New Drill on Due Diligence

Due diligence on mergers and acquisitions has gotten increasingly rigorous in the past couple of years, with prospective buyers and sellers more sensitive to potential risks in the wake of the recent financial crisis and recession, and lenders maintaining tougher standards.

The heightened caution on deals hasn’t slowed business down for Orange County law offices, investment banks and accountants.

Data from Los Angeles-based investment bank B. Riley & Co. indicate that OC remained busy on M&A for the second year in a row (see related story, page 28).

The new rigor on due diligence meant the local gains were hard-earned, according to Stephen Perry, a managing director at Irvine-based investment bank Janes Capital Partners.

“Due diligence is taking longer, it’s more thorough—it’s resulting in higher risk and incidence of deal ‘fallout,’ ” Perry said. “Deals are getting done; they just take longer. They take more man hours to complete.”

Janes Capital specializes in the aerospace and defense industry. It wrapped up 2012 with six deals for a combined value of about $475 million.

That was “about twice our typical activity,” Perry said, in part buoyed by “a spike in activity in the fourth quarter” due to uncertainty about tax-rate increases in 2013 (see related story, page 30).

Another OC firm that saw a banner year in terms of M&A transactions was Costa Mesa-based law firm Rutan & Tucker LLP.

George Wall, a partner in the firm’s corporate section, said he worked on 25 deals last year, compared with the “usual 15.” The combined value topped $2 billion, with disclosed prices ranging from $1 million to $500 million.

“Generally, the bigger the transaction or the target, there are more things that need to be addressed,” Wall said. “However, [regardless of size], the complexities that can rise on a particular transaction [can vary]. There are the legal components on structuring the transaction.
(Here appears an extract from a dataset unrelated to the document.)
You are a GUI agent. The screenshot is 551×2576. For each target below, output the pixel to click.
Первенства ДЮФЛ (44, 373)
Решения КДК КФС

There are problems that may be unique to that particular company. Those can include not just accounting issues or environmental issues; they can also be personality issues, as well as passive and active owners of a company.”

Wall said his team faced an “extremely complex” situation when representing maxIT Healthcare Holdings Inc. in a $500 million sale by Los Angeles-based private equity firm Riordan Lewis & Haden to Science Applications International Corp. in McLean, Va. Kenneth Hubbs, a managing director in Riordan’s Irvine office, oversaw maxIT for five years before the exit.

“There were a couple of thousand employees all across the country,” Wall said. “So then there were complicated stock option plans, and there were a number of consulting contracts regarding the assignability of those contracts because of the change of control. I believe the letter of intent was signed in the latter part of June, and we closed in the middle of August. Two months. That was on a fast track. We had to put a lot of people on it, divide it all up.”

Smaller deals generally tend to be simpler, thanks to “fewer moving parts,” according to Wayne Pinnell, managing partner of Irvine-based accounting firm Haskell & White LLP.

Pinnell recalled a “relatively simple” deal last year that included only inventory and intangible assets for “a few hundred thousand” dollars.

“The process involved very short documents,” he said. “It was straightforward. And … they were able to figure out [the purchase price] pretty easily. Asset purchases are easier, because you can cherry-pick … and know what you’re getting. But when you buy the company’s stock, you get all the assets and all the liabilities—including the liabilities that are not disclosed.”

Pinnell heads the firm’s overall operations, while also serving as an audit partner.

“From the buy side in the due diligence process, we go into the seller’s records, and we have to understand the client base [and] technology … ultimately helping the buyer understand what they’re buying,” Pinnell said. “Sometimes you don’t know what you’re getting.”

It can work the other way, too.

“Sometimes sellers don’t know what they’re selling,” added Gary Curtis, corporate tax partner who heads Haskell & White’s M&A practice. “Sellers want to sell stock, and buyers typically want to buy assets. So reconciling that can be a lot of complexity in itself.”

Haskell & White had about half a dozen transactions last year, a “strong year,” according to Pinnell, considering “the fairly lengthy process of getting through the due diligence process and reaching agreements … which could take around six months.”

Activity in OC has generally slowed down in the first few months of this year, compared with how 2012 ended, but “that’s been typical for the past three years,” he said.

That’s been the norm globally, too.

An analysis of data from Janes Capital indicates that the total number of deals around the world in the fourth quarters of recent years is 10% higher than the sum for the first quarters of those years.

“As this year progresses there will be much more momentum on the transactions and more traction,” Rutan’s Wall said.

Macroeconomics and politics remain concerns for all parties involved in the M&A market, “given the fiscal cliff, sequestration and debt-ceiling issues dominating headlines and airwaves,” according to Richard Anderson, a managing director at the Irvine office of investment banking firm Moss Adams Capital LLC. “However, M&A activity tracks the trajectory of the global stock markets, [which] have materially advanced in the first two months of the year. This, coupled with vast sums of cash held by corporations and committed equity capital held by private equity groups—and the stage is set for an incredible amount of transactions.”